Et pourtant ... savez vous :
- qui a tuer Kennedy ?
- Pierre Bérégovoy c'est il suicidé ou a été assassiné ?
- qui a tuer Ben Barka
- etc ...

 
diaphane | AGENT DE LA POSTE
19H29 20/01/2008

le livre sur cette "fameuse" bombe existe. Et semble crédible. Pour tes questions, elles sont, hélas!, sans réponse. Un jour peut-être, un livre sortira qui.etc...
didier

 
Pentelique | consultant biotechnologie
16H30 18/01/2008

Quelle horreur,ces cobayes humains sacrifies dans le plus pur style imbecile du moment. Ca et tout le reste nul ne peut l'oublier.
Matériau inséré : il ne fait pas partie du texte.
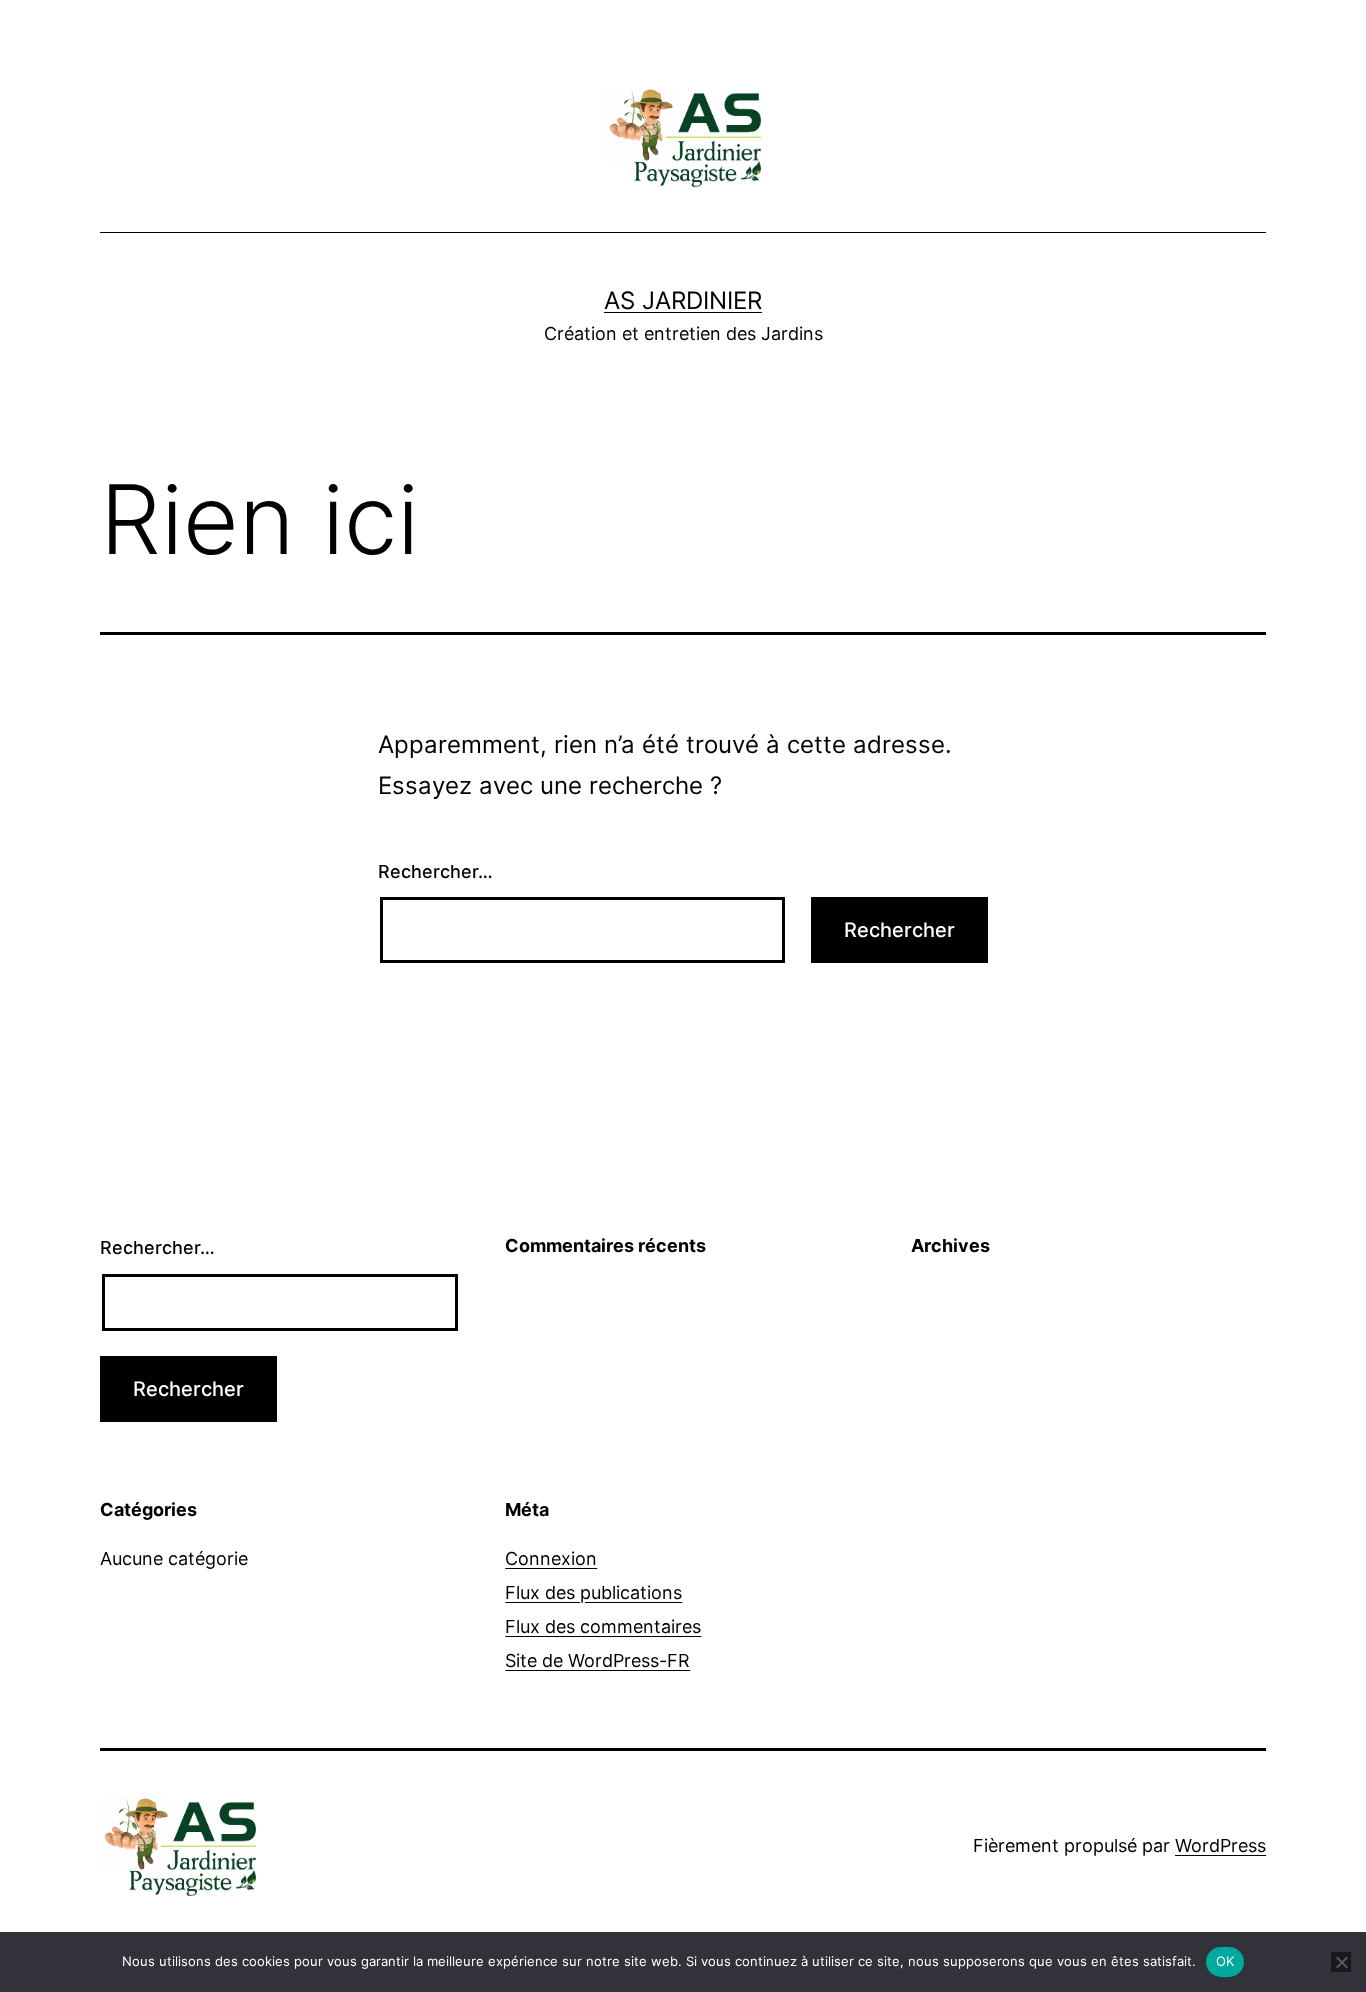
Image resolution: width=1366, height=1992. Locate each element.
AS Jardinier (683, 300)
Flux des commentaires (603, 1626)
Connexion (551, 1558)
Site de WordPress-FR (597, 1660)
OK (1225, 1961)
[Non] (1341, 1962)
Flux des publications (593, 1592)
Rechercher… (435, 871)
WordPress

Mais quand je lis aujourd'hui que pour des problemes "ethiques ", en raison de la souffrance des animaux l'Europe se prononce contre le clonage, j'ai quand meme encore des doutes sur la sincerite de ceux qui nous parlent au nom de l'ethique: Spinosa s'il vivait de nos jours ne serait il plus qu'un VRP?

 
winceslas | chomdu
16H55 18/01/2008

ou est la moralité dans l'histoire nous étions pris entre trois impérialismes, les américains ont utilsés l'arme nucléaire sur des populations civiles pour experimenter dans leur pays a petite échelle puis a grandeur réelle pour représenter le monde libre sont ils plus moraux pour autant? résultat des courses nous subissons les lois du marché de wall street et la politique de l'union jack, recession et pauvreté...........et on dit que l'histoire ne repasse pas les plats!

 
17H15 18/01/2008

Tout ça paraît si loin et pourtant tellement palpable. Dans la décennie à venir deux probalités sur trois risques de déboucher sur un conflit mondial si l'attitude des occidentaux ne changent pas. Pour commencer si l'europe ne se construit pas en se tournant que vers les usa l'europe éclatera. Les usa dans la crainte de se retrouver isolée sur la scène internationale a besoin aujourd'hui de l'europe pour rester compétitif sur le marché mondial. Sans l'europe et malgré être la première puissance mondiale face aux pays émergents les usa n'aurait qu'un seul recours l'arme atomique première probabilité. Seconde probabilité l'europe se construit comme le veulent les usa en maintenant une pression constante sur les pays producteurs de pétrole. Les pays émergents qui, aujourd'hui ont un besoin accrus en énergie ne resteront pas longtemps isolés. La Russie dont Poutine est issu de l'ancien KGB est un acteur essentiel en matière d'énergie. Premier producteur mondial de gaz pourrait s'allier avec la chine la corée du nord et copiner avec les pays arabes producteurs de pétrole dans le but de s'approprier l'or noir. Dernière probabilité et la plus souhaitable pour le monde. Les usa relâche la pression sur le pétrole. L'europe dans tout ça se retrouve prise dans l'étau et d'un autre coté voilà bientôt un siècle que les occidentaux se goinfrent au nez et à la barbe du monde sans regarder à la dépense. Les occidentaux risquent de récolter toutes la misère qu'ils ont semés à travers le monde.